Generally, the expressway will follow Norfolk & Southern railroad tracks, to the northeast. INDOT has already determined that Heartland will start at S.R. 25’s existing I-65 interchange, then veer through a gravel pit and across part of the former Aretz Airport, now a light industrial park.

Another sure bet for the route is that it will have an exit near the Indiana Packers plant, just outside of Delphi.

The plant owned by Japanese conglomerate Mitsubishi provides an estimated 11 percent of fresh pork consumed by Japan. According to a report by the Federal Highway Administration, the company undertook a major expansion because of a commitment a few years ago from INDOT to put the interchange practically in the plant’s back yard.

“Does this look like an attractive place for growth or what?” said Davis, gesturing to wide-open fields just south of the Packers plant. It was Davis who some 20 years ago wrote the initial proposal to lure the Subaru of Indiana manufacturing plant to Lafayette.

Delphi Mayor Randy Strasser said city officials will begin updating planning and zoning over the next several months in advance of the highway’s arrival.

Other cities, such as Lafayette, already are extending water and sewer lines to the new highway site.

Economic spin-off

Delphi’s Strasser sees more than plants down the road. He sees the city as an attractive bedroom community to Lafayette. The town boasts historical assets, such as remnants of the Wabash & Erie Canal that have been turned into recreational and tourist areas. It also sports brick buildings downtown from the early 1800s canal era that look like something from the old South.

“We want to be able to attract people to Delphi who may be working in some of the executive offices in Lafayette,” Strasser said. “We want to get to the point where we can attract some of the middle- and upper-class-income people in the area to come back to Delphi.”

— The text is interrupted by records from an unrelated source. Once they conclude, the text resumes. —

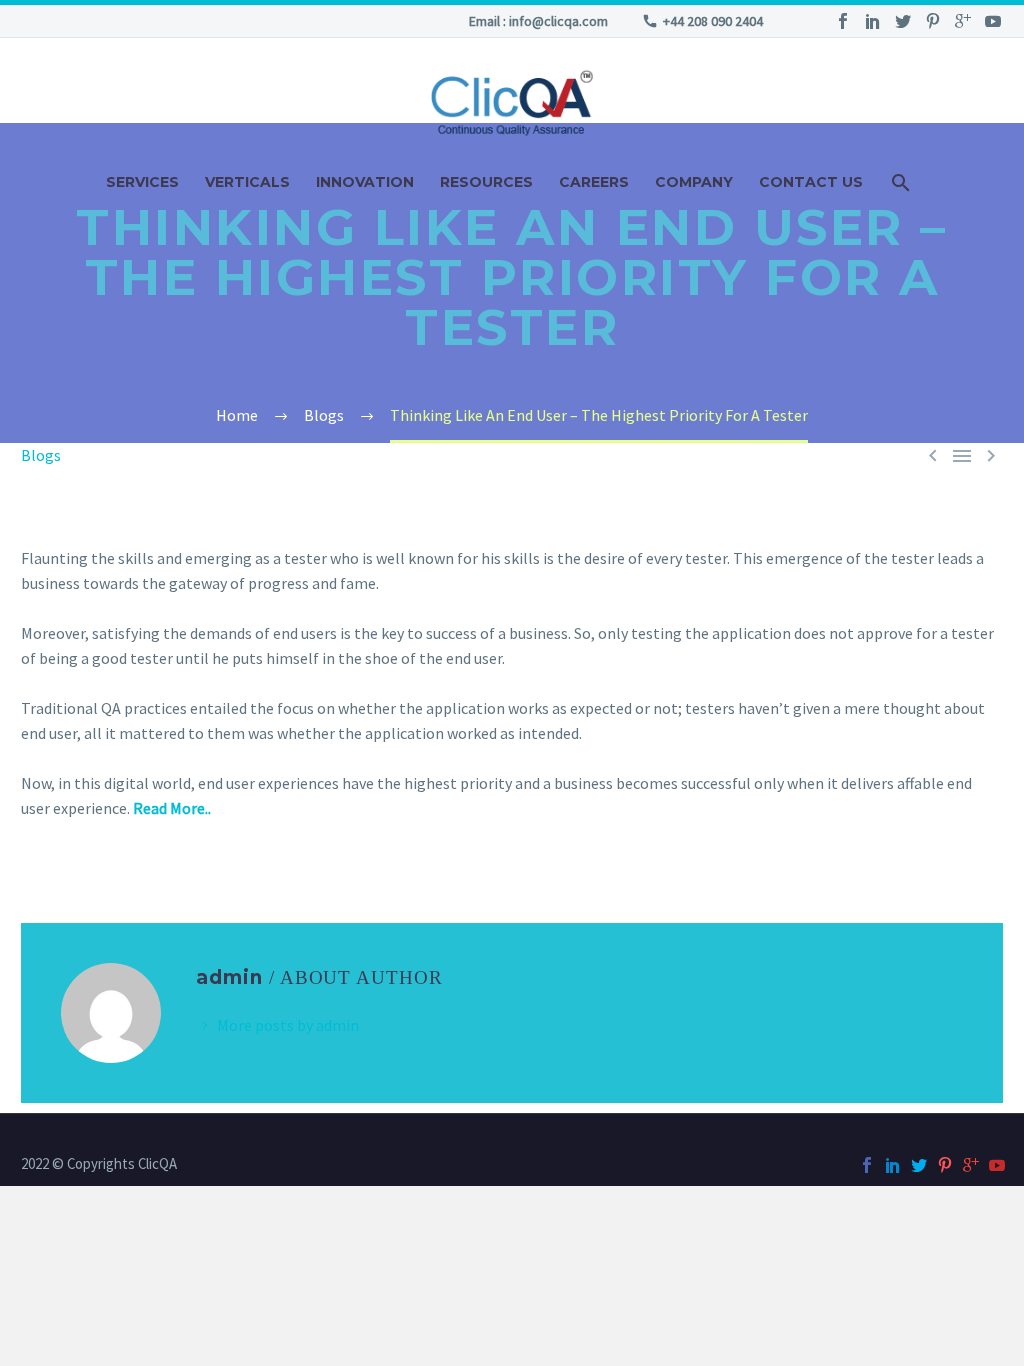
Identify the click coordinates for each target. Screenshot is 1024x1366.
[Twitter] (903, 21)
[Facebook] (843, 21)
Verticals (247, 182)
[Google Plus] (963, 21)
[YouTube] (993, 21)
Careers (594, 182)
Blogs (41, 455)
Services (142, 182)
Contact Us (811, 182)
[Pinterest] (933, 21)
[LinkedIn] (873, 21)
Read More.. (172, 808)
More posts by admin (288, 1025)
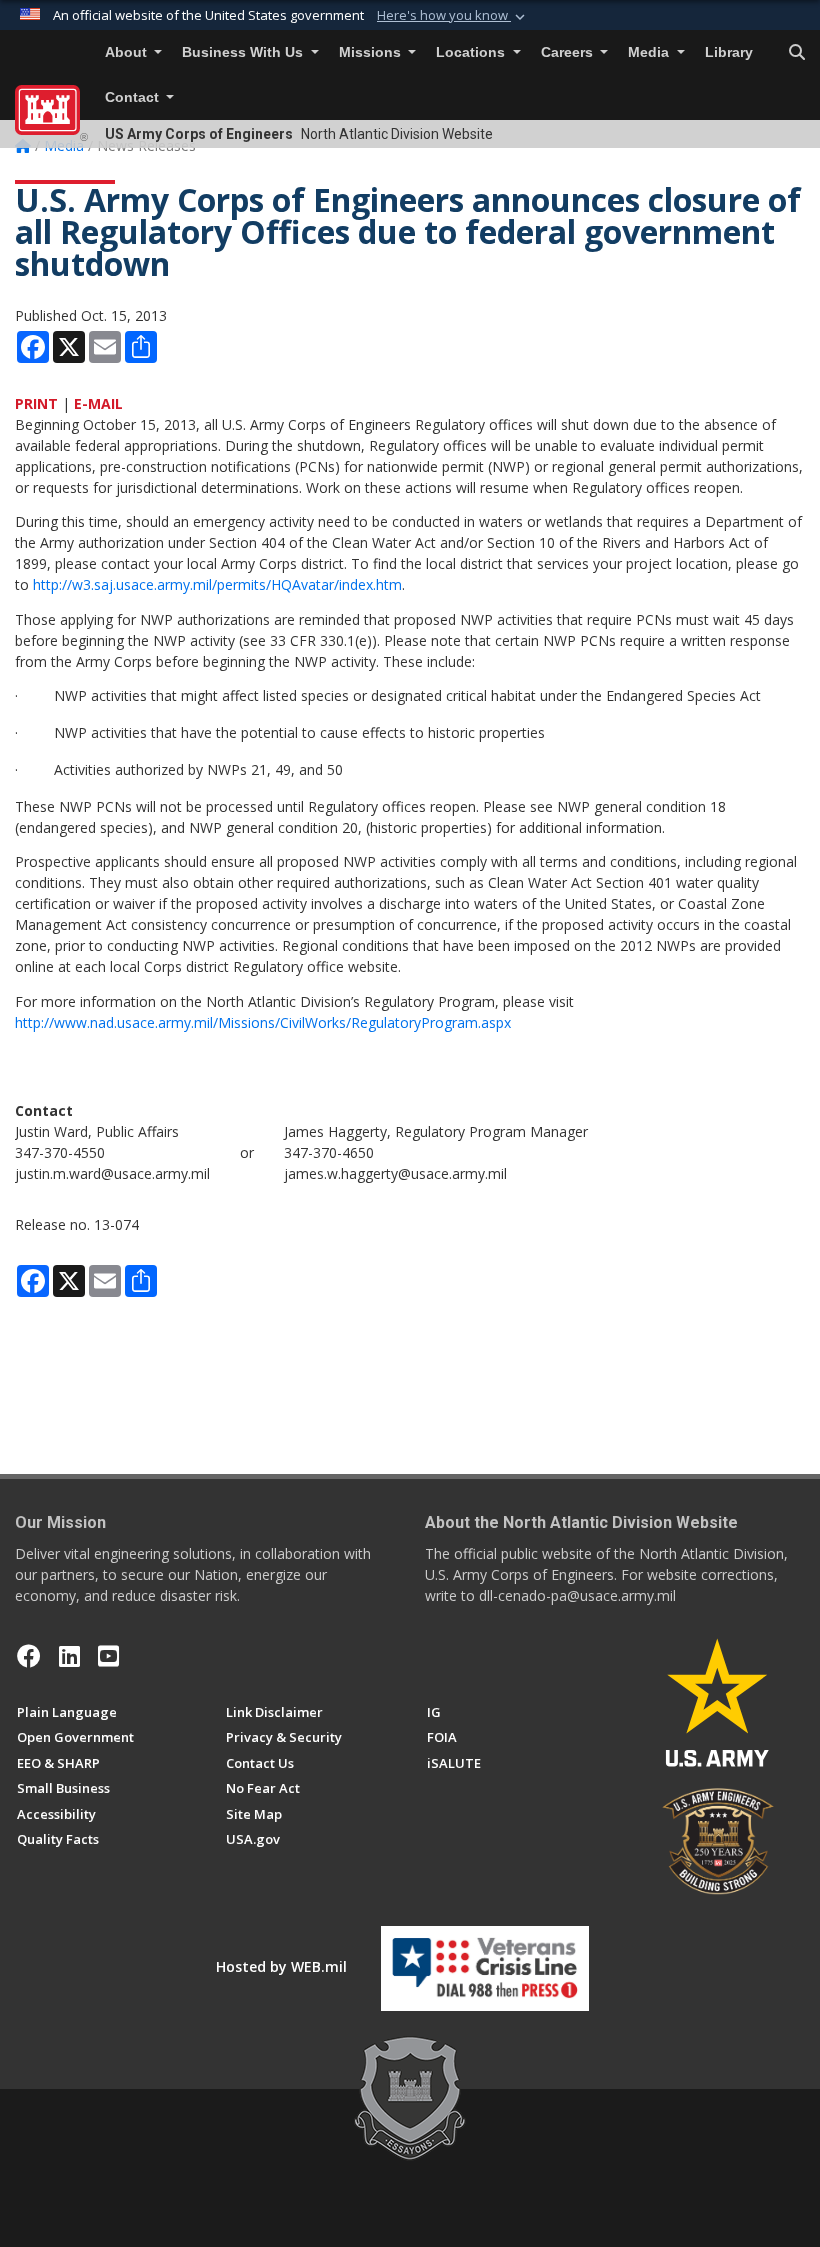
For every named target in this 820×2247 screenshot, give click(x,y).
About (128, 52)
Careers (569, 52)
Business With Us (244, 52)
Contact (134, 97)
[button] (453, 16)
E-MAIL (98, 403)
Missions (372, 52)
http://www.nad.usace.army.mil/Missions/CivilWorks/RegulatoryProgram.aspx (263, 1022)
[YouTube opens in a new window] (108, 1656)
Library (729, 52)
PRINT (36, 403)
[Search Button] (797, 53)
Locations (472, 52)
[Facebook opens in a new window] (29, 1656)
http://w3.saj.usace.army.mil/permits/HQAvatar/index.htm (217, 584)
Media (650, 52)
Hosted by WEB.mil (281, 1966)
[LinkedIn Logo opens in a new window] (69, 1656)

Davis, head of the highway coalition, has his eye on knowledge-intensive manufacturing, such as advanced power systems for the automotive industry. He also figures the agricultural corridor is well-positioned to benefit from advances in cellulosic ethanol research. Cellulosic ethanol is made from woody plants and grasses that grow abundantly and are typically cheaper than corn, which is more commonly used to make ethanol. Researchers at nearby Purdue University already are working on enzymes that could make cellulosic ethanol more cost-effective than corn-based ethanol.

Davis wonders whether research firms based in Purdue’s research park might need more space as they grow. If so, they might find a home along the Hoosier Heartland.

Time will tell. But, “just today, for example, I was contacted by an economic development group that wanted to get some information on when the highway would be completed. They’re doing a site search for a hotel.”